Wednesday, April 15, 2009

Publishers keep faith with online but are they wise to do so?

THE UK's major web publishers are predicting average growth in digital revenues of 16% this year, according to the Association of Online Publishers' 2009 census. Trade bodies are expected to be optimistic but aren't these predictions from the association's 50 members wildly unrealistic?
AOP chair Alison Reay doesn't think so. "In the survey, AOP members, which include Guardian Media Group, IPC Media and the Channel 4, showed a big increase in efforts to make money from the web as 63% also revealed plans to increase investment in their digital business this year."
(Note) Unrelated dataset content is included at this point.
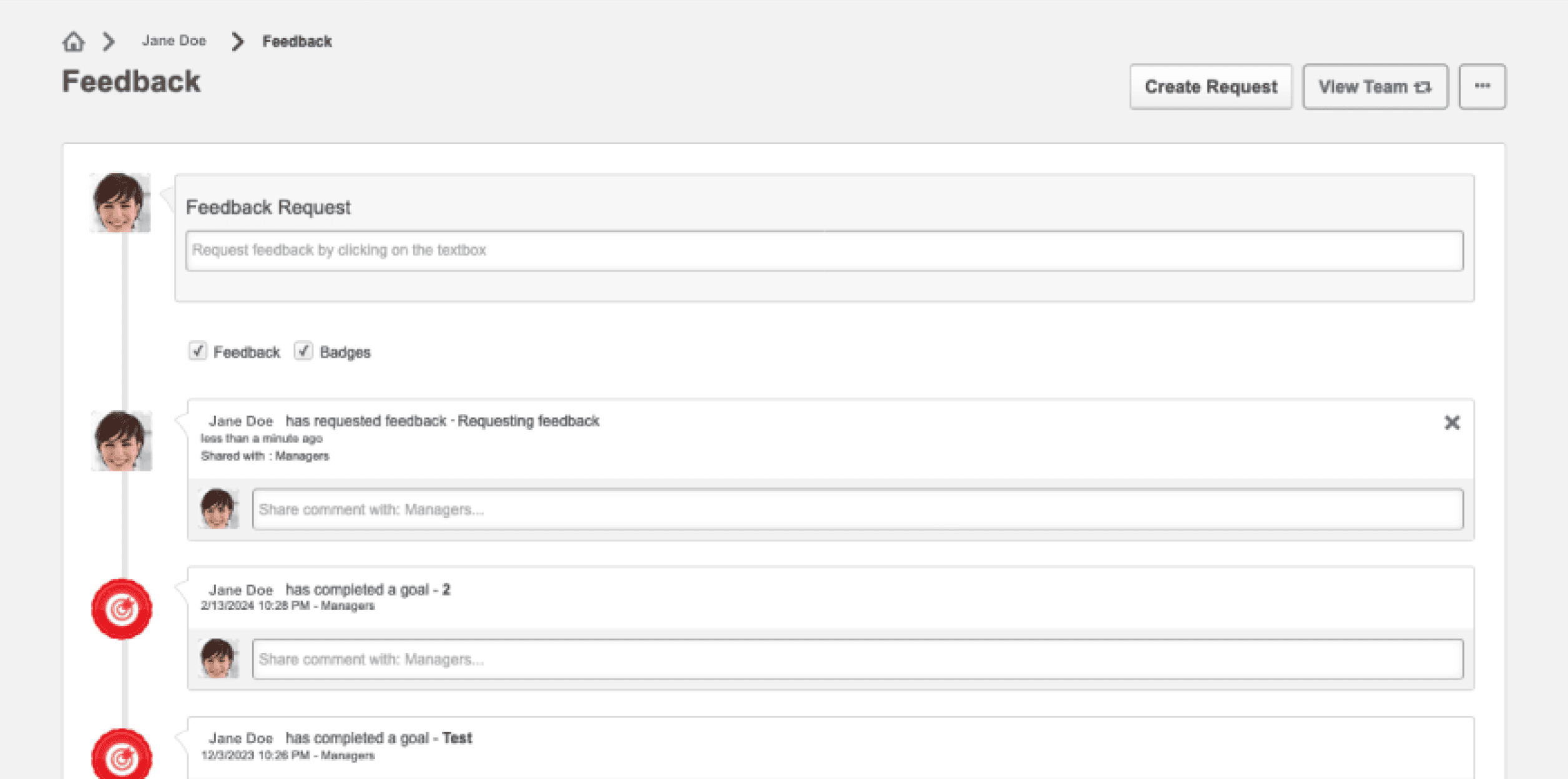Click the chevron after the home icon
The width and height of the screenshot is (1568, 779).
coord(109,41)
"Audience first, revenue later" has been the mantra for web businesses for the past decade, but when so many firms are consolidating and focusing on their most reliable, core operations, is it sensible to keep ploughing money into online?
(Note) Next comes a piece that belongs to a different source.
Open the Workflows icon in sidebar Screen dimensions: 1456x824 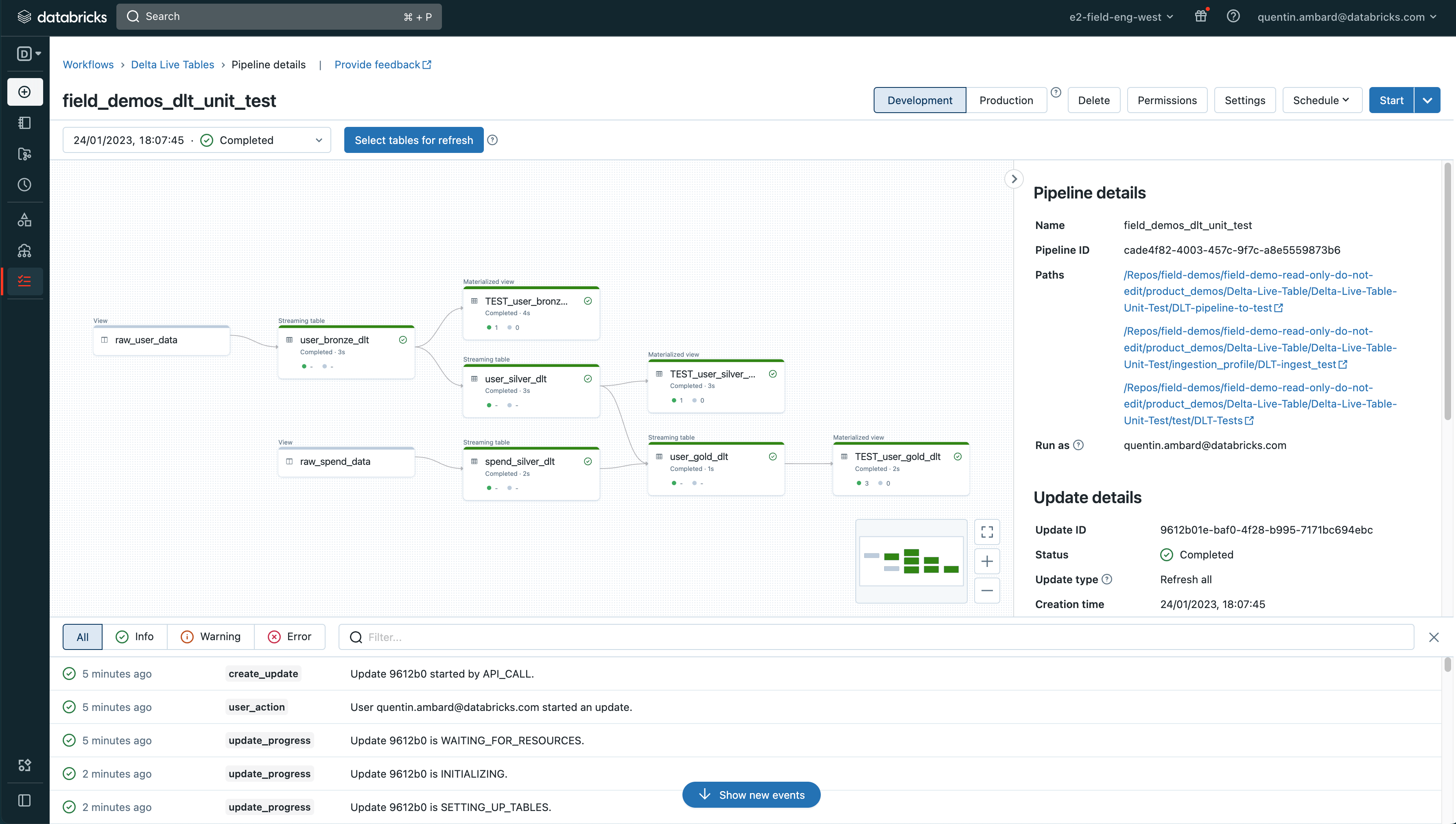point(24,281)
Reay says: "If you take several of those digital revenue streams - e-commerce and subscriptions, for example - they are business models that can be proved. Consumers are more confident about buying online, are spending more time online, buying more flights and insurance online - those deals work and they do generate revenue. What we have seen is that there will be growth in 2009 - especially in video, commercial content, multimedia deals and in sponsorship."
Display ads sold on a cost-per-thousand (CPM) basis are still the most common charging model, used by 89% of AOP publishers compared with 73% two years ago. Commercial sponsorship rose from 76% to 84% during the same period. Use of cost-per-click, which garners revenue for each ad clicked on, has risen from 43% of publishers last year to half this year.
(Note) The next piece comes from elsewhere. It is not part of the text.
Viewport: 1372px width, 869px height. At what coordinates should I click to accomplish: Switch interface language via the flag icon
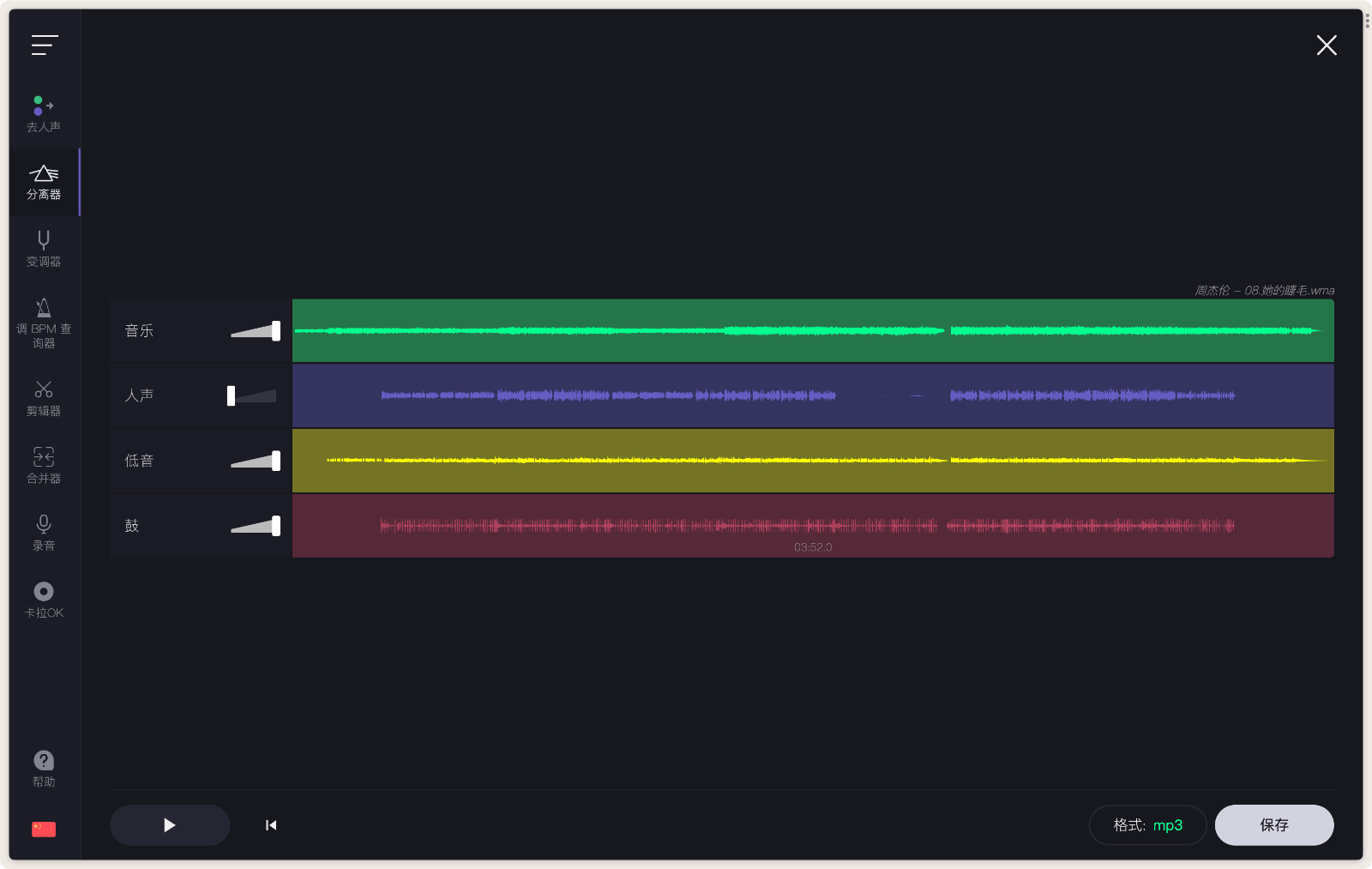(44, 829)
For the first time publishers were asked whether they charge for access - 39% of them said they used subscriptions in some form, with a recent fashion for dating sites and crosswords. Subscriptions are key because they show publishers moving away from a reliance on advertising, and attempting to diversify their income.
Does this mean that, with the bleak economic situation continuing to pile on the pressure, sites are starting to charge for access to editorial? Though rumours of sites introducing paywalls continue, Reay says there was no indication of that in this survey but adds that "every publisher will consider trying different interest areas, like Fantasy Football, paid-for dating, or crosswords".
Perhaps another surprising trend is that 51% of publishers said their commitment to invest in training - usually one of the first victims of cutbacks - had not changed. A further 40% said they are actually increasing their training budgets while only 9% have reduced them. Publishers had indicated they want to re-skill existing staff rather than recruit new people, said Reay, adding that they are prioritising skills in audience development, advertising sales and technology.
While many journalism training courses are still focused on preparing students for the newspaper, magazine and broadcast industries, the real demand is for new digital editorial and production roles including search engine optimisation, community management and user-experience design.
The trend for integrating offline and online teams in both commercial and editorial is continuing with 65% of publishers planning to combine previously independent teams during the year, the majority in advertising. Reay, who is also digital and multimedia director at the Telegraph Media Group, calls predictions that most national newspapers will fold grossly pessimistic.
But Dan Cryan, Screen Digest's senior analyst, disagrees. "Haven't they noticed there's an advertising recession going on? Of course you have to diversify into digital - you'd be mad not to. But the problem with subscriptions for things like dating is that someone will come along and offer the same service for free. Look what happened with Friends Reunited."